After long musing on George Lakoff... I have concluded:
There are two moralities in the Bible: one good, and one evil.
Well-meaning people can support either or (probably) both. And feel they are merely standing for everything good and true and right; that's why it makes sense to call both of them "moralities," or 'concepts of morality.'
And the Bible speaks with both voices. Not only can "the Devil quote Scripture;" he wrote a big chunk of it!
Also, as James Kugel says in How to Read the Bible, people have long read the Bible as God's guide to how He wants us to live.

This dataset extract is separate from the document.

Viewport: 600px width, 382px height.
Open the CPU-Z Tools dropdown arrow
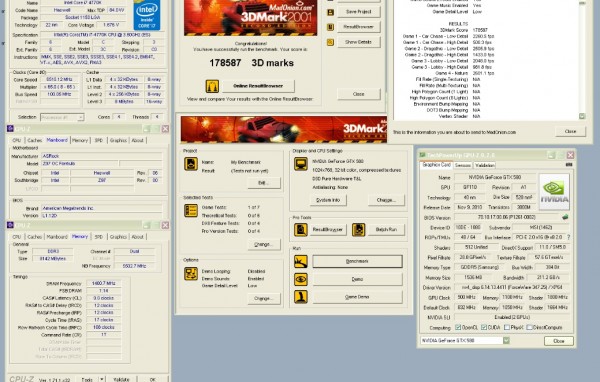[102, 379]
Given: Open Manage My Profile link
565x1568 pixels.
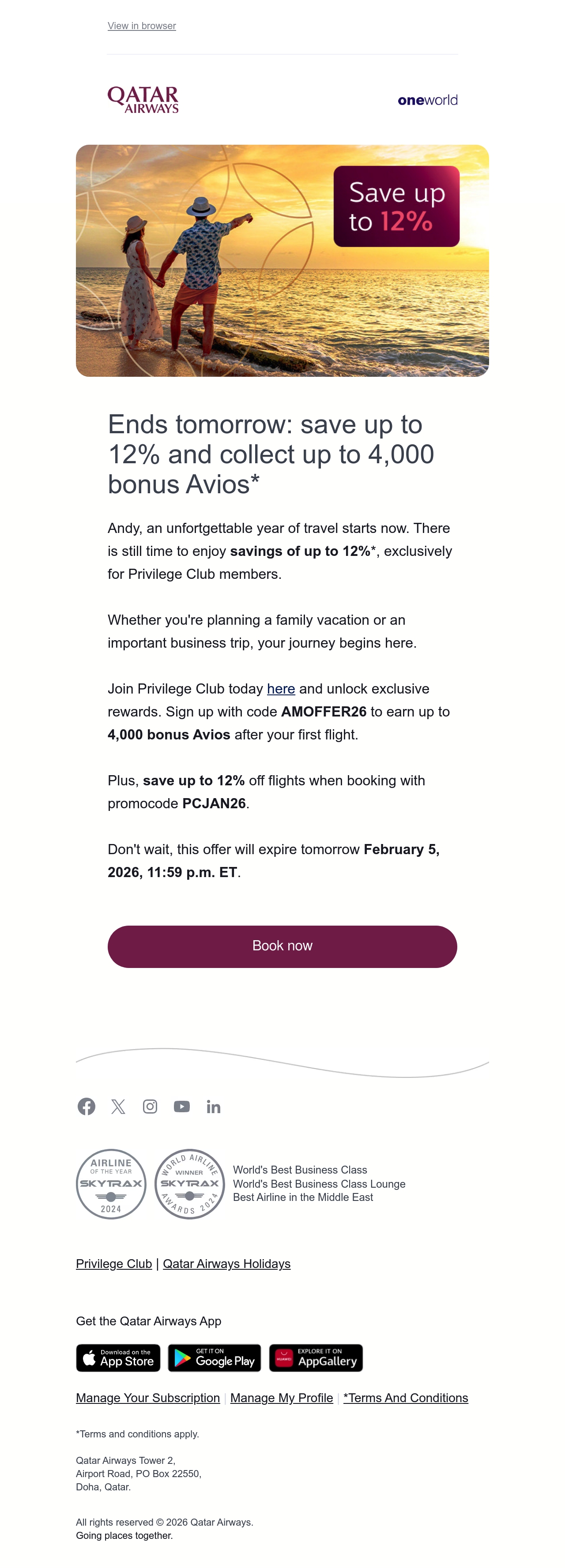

Now the Bible is truly a fun book! But very few of us would be slogging through the gnarly bits if we didn't agree that God, in some sense, has provided this anthology to help us sort out what's what, Who's Who, and where the little 'You are here' mark ought to go...
But it's a book written by human beings, with all the dirty fingerprints this implies. Interpreters can ignore these, bring out wonderful meanings via the belief that everything in there is meaningful and true... but the conjectures and fudge-factors this requires grow like Pinocchio's nose, like the epicycles of Medieval astronomy, like modern "Skeptics'" efforts to deny the power of Spirit.
Everything on this Earth is divinely created, can speak to us at any moment, whether from a Bible or a children's book. So we are constantly needing to practice discernment: 'What Light can I find in this?' vs 'What interpretations of this might mislead me?'
Two moralities. In the world, people assert: "God says this!" vs "God says that"; and in the Bible it is much the same. We might argue texts for some very long time.
But it cannot be denied, that Jesus is condemned and ultimately killed, by a coalition of the pious and the powerful. And it is Jesus whom God vindicates.